Fronteras peligrosas

Me hastía ver cómo, salvo raras excepciones, los políticos ven a los ciudadanos como los sujetos que les pagamos el juego, los contribuyentes necesarios para que el tren en cuya máquina van subidos circule.

No pretendo hablar de ninguna película de espías, ni siquiera de los extremos de las praderas de la conquista del Oeste, ni de Wounded Knee. Me preocupa en gran medida qué ocurre cuando se vulneran garantías constitucionales en la instrucción de un procedimiento. Ya sé que cuando esto sucede se produce la nulidad de todas las actuaciones que traen causa de aquella ilegalidad.

Si bien, desde el punto de vista procesal esto no representa ningún problema, sí lo plantea y muy grave en el plano político. La sociedad española en general, y la de algunos de sus territorios periféricos en particular, anestesiados por una adecuada propaganda desde el poder, hace años que hicieron dejación de su capacidad de exigir responsabilidades a sus representantes políticos; este abandono provocó una confusión de planos de responsabilidad. A saber, se confió toda la exigencia de responsabilidad a la que pudieran determinar los jueces y tribunales. Sin embargo, no es lo mismo la responsabilidad política que la responsabilidad penal. Tratándose de asuntos que atañen a la gestión pública, la responsabilidad política es una condición necesaria pero no suficiente de la penal; en cambio, la segunda presupone de manera necesaria la primera.

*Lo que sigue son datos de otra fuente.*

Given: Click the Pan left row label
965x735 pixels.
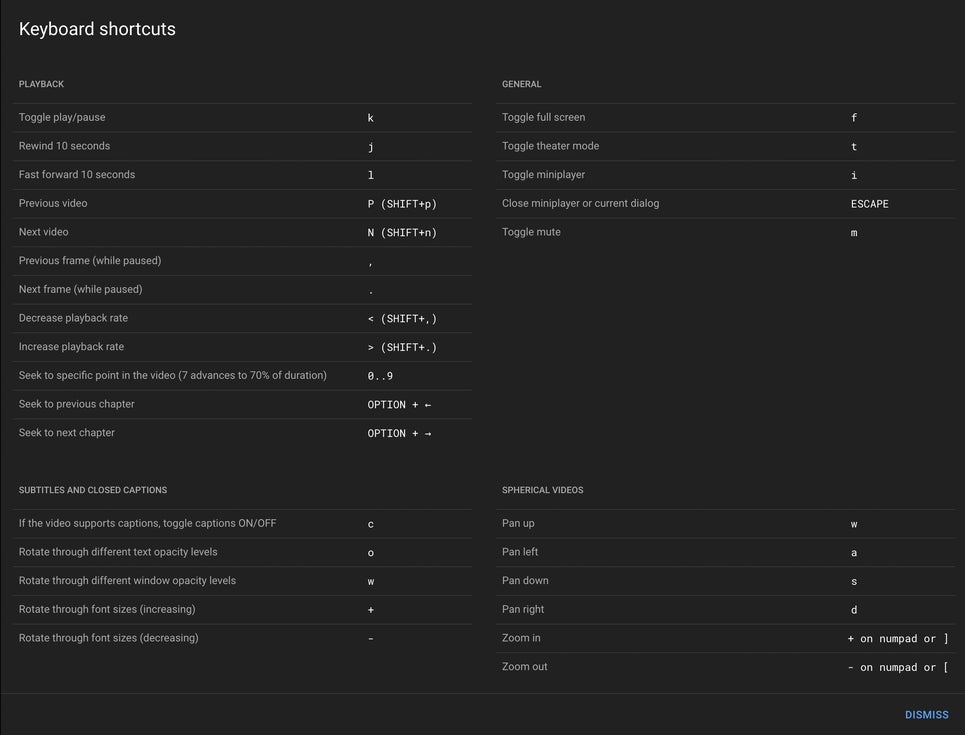Looking at the screenshot, I should pos(520,552).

Este apaño de diferir la asunción de responsabilidades políticas a la sentencia por parte de un tribunal, constituye de facto un tremendo engaño para todos los ciudadanos, y una perversión del sistema. Los cargos electos no pueden, a diferencia del resto de ciudadanos, tener limitada su responsabilidad a la faceta penal de la misma. La presunción de inocencia procesal no debe eximir al político de su obligación ineludible de asumir la responsabilidad política que se derive de su acción. Aceptar lo contrario, es decir, prescindir del concepto de responsabilidad política, equivaldría a decir que ningún político tendría que responder por ninguna de sus acciones que no esté tipificada como delito en el Código Penal. Dada mi condición de ciudadano, que sostiene a la casta política con sus impuestos, me siento profundamente engañado.

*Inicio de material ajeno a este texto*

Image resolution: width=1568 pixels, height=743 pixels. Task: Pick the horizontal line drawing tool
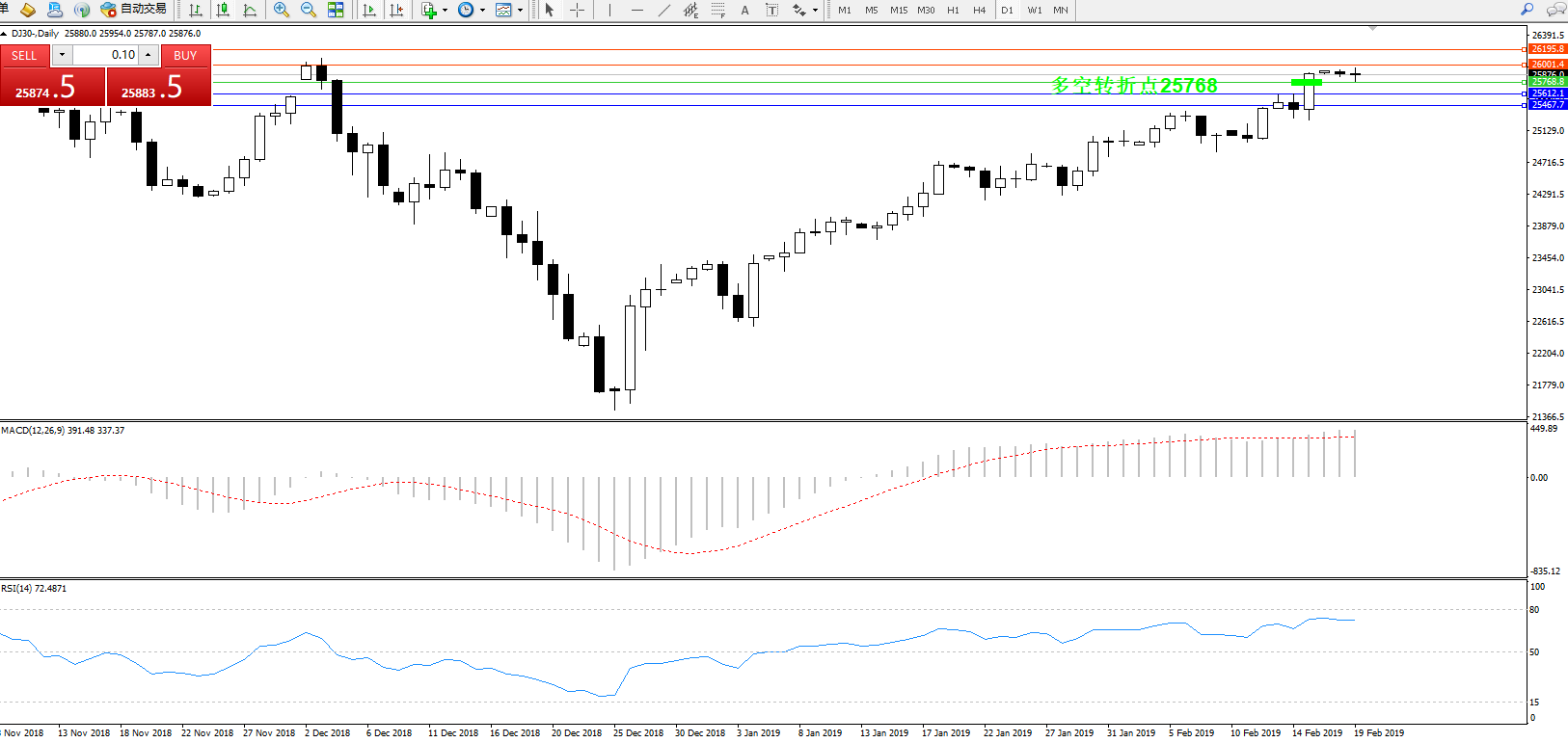coord(636,10)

¿No debe haber responsabilidad por haber permitido a sujetos de la calaña de Correa o Álvaro Pérez, junto a todos sus adláteres y satélites, campar por los distintos lares de España como si fuesen su cortijo? Me indigna que se esté centrando el tema en la vulneración del derecho a la defensa. Entiendo, que de haberse producido, y parece evidente que así ha sido, debería declararse la nulidad de todo lo instruido por Garzón y, en consecuencia, levantar la espada de Damocles penal que pende sobre las cabezas de algunos altos cargos populares. Aunque confío en que así sea, quedará pendiente saldar la cuenta de la responsabilidad política.

Me hastía ver cómo, salvo raras excepciones, los políticos ven a los ciudadanos como los sujetos que les pagamos el juego, los contribuyentes necesarios para que el tren en cuya máquina van subidos circule. Así, los políticos de todos los partidos juegan a limitar sus responsabilidades al plano penal, hurtando a los ciudadanos el verdadero protagonismo de la vida política. Han prostituido la relación entre los servidores públicos y aquellos a quienes están llamados a servir, transformándola en una relación entre Bhramines y Sudras, en el mejor de los casos. Tratemos de impedir que se cruce esa frontera, o los ciudadanos acabaremos como los Sioux en Wounded Knee.